Distruggere i terroristi di Hamas, per salvare ebrei e palestinesi

mercoledì 11 ottobre 2023


Sono cominciati, come era facilmente prevedibile, i distinguo sul “sostegno” alla causa d’Israele da parte della intellighenzia di sinistra e dell’estrema sinistra, in Italia e in Europa. È altresì iniziata la caccia al capro espiatorio per quanto è tragicamente successo con l’attentato terroristico in larga scala perpetuato dagli islamisti di Hamas. Ovviamente, e anche questo era prevedibile, la responsabilità oggettiva della carneficina è da addebitare a Benjamin Netanyahu, alla défaillance della intelligence israeliana (Shin Bet e Mossad) che, fino al 7 di ottobre, era considerata la migliore del mondo, e alla politica machista dell’Esecutivo. Per i media e gli opinionisti, storicamente orientati verso la “causa palestinese”, l’unica democrazia in Medio Oriente è un po’ meno democrazia da quando governa Benjamin Netanyahu, nonostante sia risultato il vincitore in una regolare e aspra competizione elettorale. Il primo ministro israeliano, per costoro, ha di fatto instaurato una nuova forma di autoritarismo nonostante stia seguendo le procedure democratiche previste dalla Knesset per riformare la giustizia. È incredibile come la politica in Israele somigli a quella italiana. Come nel nostro Paese, nella nazione ebraica il Governo deve far fronte a una magistratura politicizzata che avversa l’Esecutivo conservatore. Eppure, non pare che Netanyahu abbia vietato le manifestazioni dell’opposizione laburista, che da mesi scende in piazza per contrastare il suo tentativo di riformare la giustizia. Manifestazioni di massa che hanno indebolito il Governo e, forse, hanno dato la stura ad Hamas per l’azione terroristica. Il leader del Likud, come tutti i politici conservatori di centrodestra del mondo occidentale, è inviso ai “sinceri democratici”. La democrazia immediatamente declina quando il popolo sovrano vota per i conservatori. Forse non tutti sanno che, dalla fondazione nel 1948, Israele è stato governato senza soluzione di continuità dai laburisti per ben 29 anni. E che anche i governi laburisti sono sempre stati in guerra con i vicini arabi, che non riconoscevano lo Stato di Israele.

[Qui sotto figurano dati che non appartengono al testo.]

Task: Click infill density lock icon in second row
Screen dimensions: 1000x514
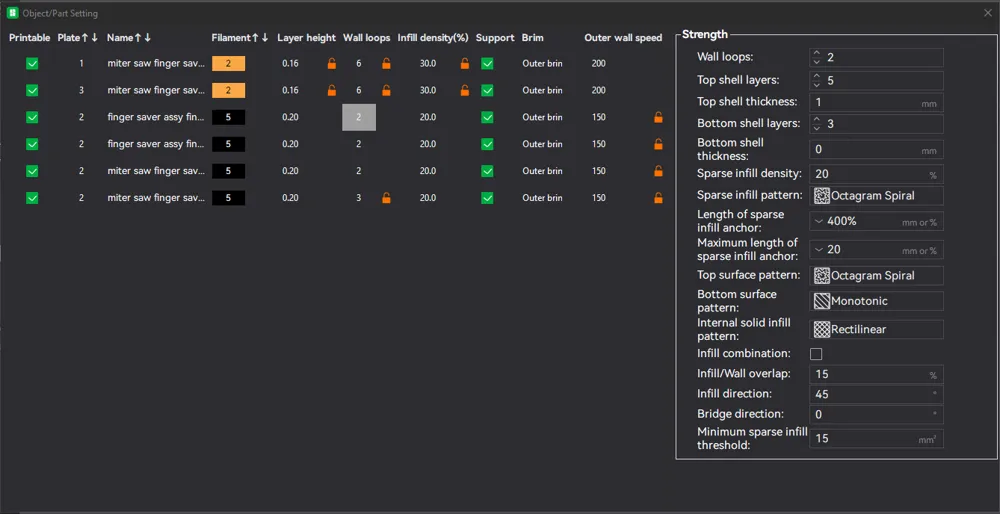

Il primo Governo conservatore presieduto da Menachem Begin è datato 1977. Tutti gli esecutivi dei laburisti o del Likud hanno dovuto difendere militarmente l’esistenza stessa dello Stato di Israele, nonostante i reiterati tentativi di trovare una pace duratura con i propri vicini e, in particolare, con l’Olp (Organizzazione per la liberazione della Palestina). Tentativi di accordo che sono sempre risultati vani. Oggi Israele non ha un vero interlocutore politico con cui negoziare per la assoluta debolezza dell’attuale leader palestinese, il quasi ottantottenne Mahmoud Abbas. L’Esecutivo israeliano non può e non deve riconoscere come interlocutori politici le organizzazioni terroristiche di Hamas e degli Hezbollah. L’intervento militare, in risposta al gravissimo atto di terrorismo di Hamas che ha provocato oltre 900 morti e migliaia di feriti in Israele, potrebbe eliminare l’organizzazione terroristica Hamas e rafforzare l’unico vero interlocutore politico, ovvero l’Olp. Magari con un nuovo leader legittimato da elezioni democratiche nella Striscia di Gaza. Per paradosso, una vittoria definitiva dell’esercito israeliano sui terroristi di Hamas e sugli Hezbollah, che hanno di fatto preso in ostaggio l’intera popolazione palestinese, potrebbe essere dirimente per la definitiva risoluzione della guerra israelo-palestinese, con la creazione di “due popoli e due Stati”.